Эльза важно молчит, ожидая: мол, я сказала – и жду.

Жду я.

Листенко думает.

– Папа, – сквозь зубы, напряженно говорит Эльза: отвернувшись, не глядя на пацанов. Выходит, в очередной раз проверяется ее лидерство.

Листенко молчит и думает.

Оно ясно: ему неудобно уходить от проигранной партии.

Надо бы сначала сдаться, а потом уйти, но и это ему непросто.

Подходит, руки назад, и отец Шакала: умный коренастый физхимик с этой вечно-уничижающей улыбкой на слишком алых устах. Вид у него всегда: мол, и смешны ж вы, сограждане.

Раздвинув плечами пацанов, он взглядывает на доску.

Все замолкают, ожидая острот.

– Да, Николай Николаевич, – лишь чуть-чуть усмехаясь говорит старший Шатов. – Советую тебе выбросить и вторую перчатку.

Листенко лишь мрачно глядит на него исподлобья, не ожидая ничего хорошего.

Мы совсем уж умолкаем восторженно.

– Какую перчатку? – спрашивает серьезная Эльза.

– Да твой папа как-то шел домой, к своему (он делает нарочитую паузу, все смеются)… к своей жене… К твоей маме. Лезет в карман, смотрит – одна перчатка. Зачем мне одна? Он ее выбросил. Приходит домой, вторая лежит на столе. Так и тут…

Сентенция о сдаче партии вязнет в нашем смехе.

Листенко лишь мрачно взглядывает на него.

Кроме всего, мы знаем, что это не Листенко, а сам-то Шатов так утратил перчатки.

И Листенко долго высмеивал его по этому поводу…

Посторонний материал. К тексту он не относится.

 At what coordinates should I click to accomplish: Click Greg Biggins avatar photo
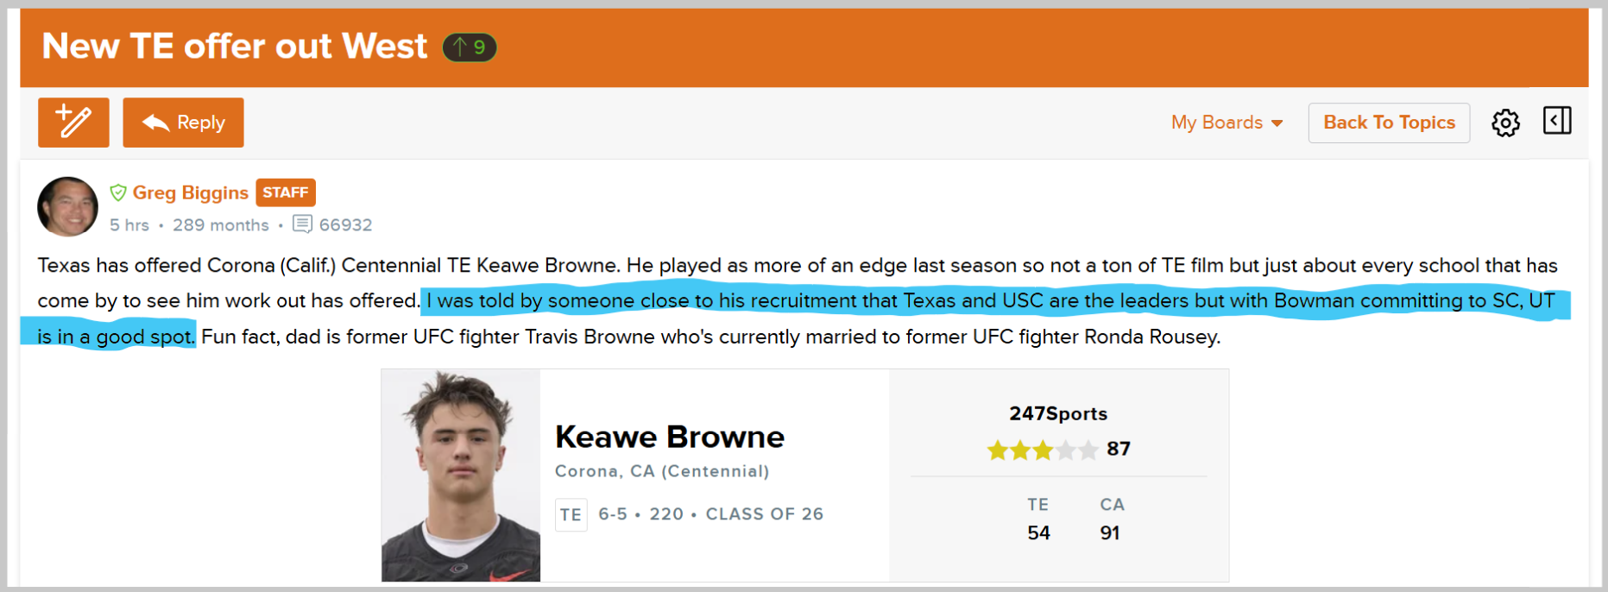coord(67,207)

– Ты еще расскажи, как материя исчезла, – наконец лишь слегка бормочет Листенко.

При этом глядя на доску и напряженно думая.

Но мы все равно смеемся.

Мы знаем и эту историю: как перед началом какого-то «методсеминара по философии» Шатов и Листенко рассуждали в углу:

– Вот, занимаемся философией. Вот, говорят, материя не исчезает, – повествовал Шатов. – А я вчера влез в речку, порвал трусы о корягу. Коряг нанесло воронками. Воронки блуждают: снаряды рвались, понаделали воронок, а речка песчаная, песок. Воронки и блуждают; водовороты. Люди тонут, даже пловцы. Где была мель, водоворот.

– Ну да, – подтверждал Листенко, постепенно собирая слушателей. Подошел и руководитель семинара. – Как-то мылюсь я на реке. То есть на берегу. Вдруг крик: «Николай Николаич! Николай Николаич!» Что такое? Смотрю, Пал Семеныч Бендюгов тонет. Я, как был, морда и ж… в мыле, кидаюсь. Там ниже колен, ряска-тина, а Пал Семеныч лежит во всем этом и кричит: «Спасите, спасите! Что же вы?» Я стою над ним: «Да вы встаньте». – «Спасите!» – «Встаньте!» Наконец он встал. Ну, он ниже меня: ему как раз по колено. Я ему: «Что же вы? У меня вон и мыло в глаза: из-за вас». А он: плыла лодка, сказала – тут водоворот… Вот так и Шатов.

– Ну так или не так, – подхватил Шатов, – а коряга была. Коряга – это тебе коряга. Диранул трусы, да вот так, целый клок вон. Прямо треугольником… Теперь я вас спрашиваю: говорят, материя не исчезает. А куда же, спрашивается, делась эта материя, которая… Когда я выходил на берег, я так и думал: вот как нужна эта материя, а исчезла; а…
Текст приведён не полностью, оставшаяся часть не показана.